Sharpy avait l'air bien plus hésitant que Merle. Peut-être que le mélange du chagrin et de la fumée dense qu'il venait d'inhaler avait inhibé en lui tout sens de prudence. Ou bien il ne s'agissait que d'une énième démonstration de son caractère pacifique, optimiste à outrance – d'aucuns diraient : insouciant.  Mais l'apprenti chaman était un fumeur endurci et il était loin d'avoir la conscience totalement embrumée – état qu'il avait justement prévu d'atteindre ce soir, lorsqu'il avait quitté le village, mais ses plans semblaient compromis. En tout cas, la méfiance de Sharpy ne lui échappait pas et cela le fit garder un minimum de distance entre lui et la sirène. L'étrange son guttural qu'elle émettait également. Avait-on déjà entendu une sirène ronronner ? Merle ne voyait pas comment appeler ça, autrement.

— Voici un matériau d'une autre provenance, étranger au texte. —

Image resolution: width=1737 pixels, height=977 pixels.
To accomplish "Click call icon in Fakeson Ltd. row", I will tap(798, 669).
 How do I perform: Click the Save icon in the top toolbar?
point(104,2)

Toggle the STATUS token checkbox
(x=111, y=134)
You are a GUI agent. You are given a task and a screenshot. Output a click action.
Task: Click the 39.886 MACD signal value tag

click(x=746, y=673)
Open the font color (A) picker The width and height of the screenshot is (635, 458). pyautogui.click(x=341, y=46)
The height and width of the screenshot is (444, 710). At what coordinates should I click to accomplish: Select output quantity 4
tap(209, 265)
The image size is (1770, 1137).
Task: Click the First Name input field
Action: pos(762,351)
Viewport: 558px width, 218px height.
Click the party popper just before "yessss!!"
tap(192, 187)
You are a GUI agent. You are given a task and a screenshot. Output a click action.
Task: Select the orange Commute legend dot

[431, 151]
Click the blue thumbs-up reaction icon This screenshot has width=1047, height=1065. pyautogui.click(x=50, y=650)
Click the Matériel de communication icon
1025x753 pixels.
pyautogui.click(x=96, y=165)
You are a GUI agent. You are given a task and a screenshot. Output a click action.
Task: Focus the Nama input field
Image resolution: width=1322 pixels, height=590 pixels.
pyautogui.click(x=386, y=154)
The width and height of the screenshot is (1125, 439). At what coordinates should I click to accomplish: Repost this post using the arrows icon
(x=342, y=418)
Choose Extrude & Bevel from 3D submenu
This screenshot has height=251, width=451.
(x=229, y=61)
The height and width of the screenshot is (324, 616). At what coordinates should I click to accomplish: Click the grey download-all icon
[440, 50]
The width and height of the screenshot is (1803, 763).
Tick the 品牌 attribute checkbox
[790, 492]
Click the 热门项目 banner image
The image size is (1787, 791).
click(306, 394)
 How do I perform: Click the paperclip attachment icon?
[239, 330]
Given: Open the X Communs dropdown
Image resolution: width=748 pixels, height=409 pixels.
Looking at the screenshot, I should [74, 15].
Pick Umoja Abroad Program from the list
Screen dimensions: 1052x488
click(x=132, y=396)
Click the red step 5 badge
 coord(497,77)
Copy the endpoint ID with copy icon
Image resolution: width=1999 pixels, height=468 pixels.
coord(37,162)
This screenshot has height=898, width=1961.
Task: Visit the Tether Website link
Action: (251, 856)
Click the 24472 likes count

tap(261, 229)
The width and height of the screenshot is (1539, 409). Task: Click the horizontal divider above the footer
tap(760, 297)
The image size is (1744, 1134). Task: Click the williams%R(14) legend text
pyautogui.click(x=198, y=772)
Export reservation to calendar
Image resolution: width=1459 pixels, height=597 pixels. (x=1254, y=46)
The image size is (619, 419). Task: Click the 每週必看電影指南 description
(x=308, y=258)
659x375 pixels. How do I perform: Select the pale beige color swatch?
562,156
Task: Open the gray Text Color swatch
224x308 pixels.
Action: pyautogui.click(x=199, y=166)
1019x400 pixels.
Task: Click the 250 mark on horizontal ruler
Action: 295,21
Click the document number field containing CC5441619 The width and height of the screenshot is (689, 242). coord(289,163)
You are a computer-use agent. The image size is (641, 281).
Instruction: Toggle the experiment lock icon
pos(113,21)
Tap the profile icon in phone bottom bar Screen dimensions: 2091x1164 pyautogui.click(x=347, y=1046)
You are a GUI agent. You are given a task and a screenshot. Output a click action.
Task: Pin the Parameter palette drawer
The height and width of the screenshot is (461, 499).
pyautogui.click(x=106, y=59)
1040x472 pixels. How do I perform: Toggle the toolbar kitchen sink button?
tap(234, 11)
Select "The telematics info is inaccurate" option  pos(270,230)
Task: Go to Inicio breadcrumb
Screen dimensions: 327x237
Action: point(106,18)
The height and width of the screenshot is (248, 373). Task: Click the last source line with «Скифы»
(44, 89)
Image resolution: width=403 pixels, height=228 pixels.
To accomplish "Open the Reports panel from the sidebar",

Merle connaissait suffisamment bien les animaux pour savoir que les ronronnements des félins n'étaient pas toujours un bon signe, et il garda un doute quelques instants concernant ses intentions : et si elle ronronnait à l'idée du délicieux festin qui l'attendait, grâce à ce débile de Peau-Rouge qui était venu se jeter dans sa gueule ? Mais si Merle avait déjà entendu des bouches – presque – humaines mentir, il n'avait jamais vu un prédateur, humain comme animal, présenter ainsi son ventre au ciel. Il était presque certain que cette confiance déconcertante n'était pas d'un comportement normal pour une sirène mais, après tout, il se passait volontiers de la fréquentation des sirènes normales.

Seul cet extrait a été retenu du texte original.